Wu Guanzhong’s life was in many ways fascinating. He was born in 1919 in Jiangsu province in a modest but educated family. His father was a school teacher and hoped that Wu would follow his steps. But fate had something else planned for him. He dropped out of his engineering course at university to attend the National Hangzhou Academy of Art. He studied under the guidance of important artists such as Lin Fengmian, often considered the father of Chinese modern painting.
The years that defined the most his later career and success were those spent in Paris. He studied for 3 years at one of the most prestigious academies in France. He greatly admired Post-Impressionists such as Van Gogh, Pissarro and Cézanne. His study abroad trip also made him appreciate formalism, an style of expression that favours the purely visual aspects of an artwork rather than its narrative or accuracy to the real world. Wu would later apply this principle to his art and push the boundaries of form and colour.
When he came back from France, he taught at several Beijing universities and academies until his life changed drastically in 1966. Because of the Cultural Revolution, his wife and him were sent to the countryside to work in the fields. He could not paint during this time and had to destroy most of the oil paintings he had done after his trip to Europe.
But when ten years later Wu went back to painting, he did not immediately start using oil colours again, instead he used ink wash painting. Wu was ready to revolutionize this ancient technique. As he put it “brush-and-ink is misunderstood as being the only choice for life and the future path of Chinese painting, and the standards of brush-and-ink painting are used to judge whether any work is good or bad.” He mixes black ink with colours.
He takes inspiration from famous traditional painters like Guo Xi. Let’s take a look at the following artwork. Even though Wu depicts a mountainous setting and a waterfall like in “Early Spring”, the results are completely different. Wu dilutes ink to make it grey and uses black just for some details, and leaves plenty of space to play with colour. With just a few visible brush strokes he skilfully paints the scene, just like Impressionists.
In later work, his Western studies and oil-painting background show through even more. He distances himself from traditional Chinese painting in two ways. Firstly, his subjects become more and more abstract. His portrayal of the Lion Grove Garden in Hangzhou has been compared to Pollock’s work, his use of colour and form can be assimilated to Abstract Expressionism. Unlike Chinese painting, colours here are used in a non-referential way, i.e. they do not reflect reality. The splotches of colour in this and other paintings are an example of this.

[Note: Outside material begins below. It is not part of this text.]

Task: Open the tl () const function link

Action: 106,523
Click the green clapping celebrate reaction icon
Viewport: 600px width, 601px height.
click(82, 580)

The second way he differs from traditional Chinese painters is the choice of the subjects of his painting. Inspired by the geometrical lines of Mondrian, architecture becomes central in his works. To a Western eye this probably does not seem like such an experimental move. However, in traditional compositions elements of architecture were always just small details in a vast natural landscape.
The minimalism and attention to perspective of “Twin Swallows” were ground-breaking at the time. The only detail that provides an idea of the scale are the two birds flying over the houses.

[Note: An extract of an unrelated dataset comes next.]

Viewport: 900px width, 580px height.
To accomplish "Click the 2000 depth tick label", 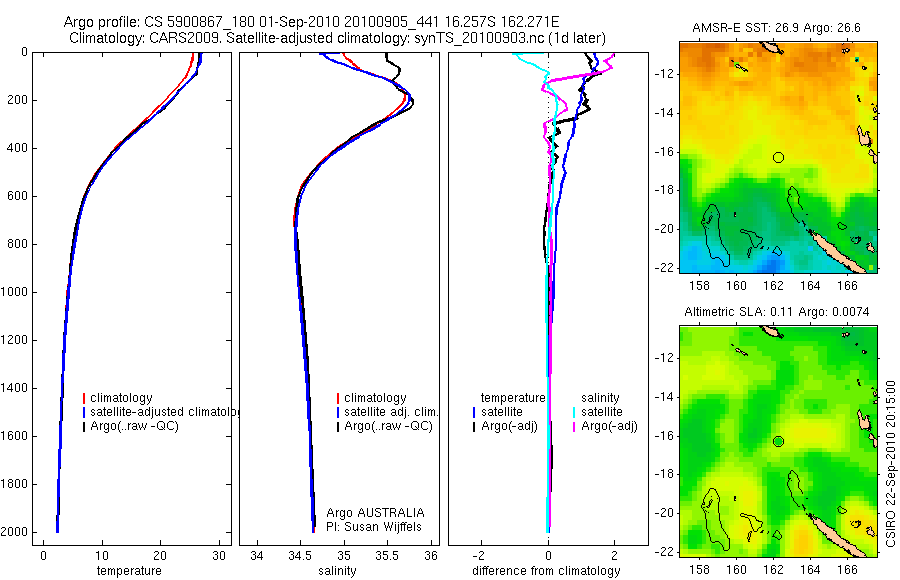I will point(16,532).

His style of painting is in continuous evolution. When it comes to architecture, he loves experimenting. He can be a realist and paint Zhouzhuang village exactly as it is or he can immerse himself into abstraction, like in “Chinatown”.
As the tenth year of Wu Guanzhong’s death approaches in June, it is important to celebrate one of the greatest painters of our time. He did not only push the boundaries of Chinese traditional painting, but also had a significant impact on the way the Western art world viewed Chinese painting.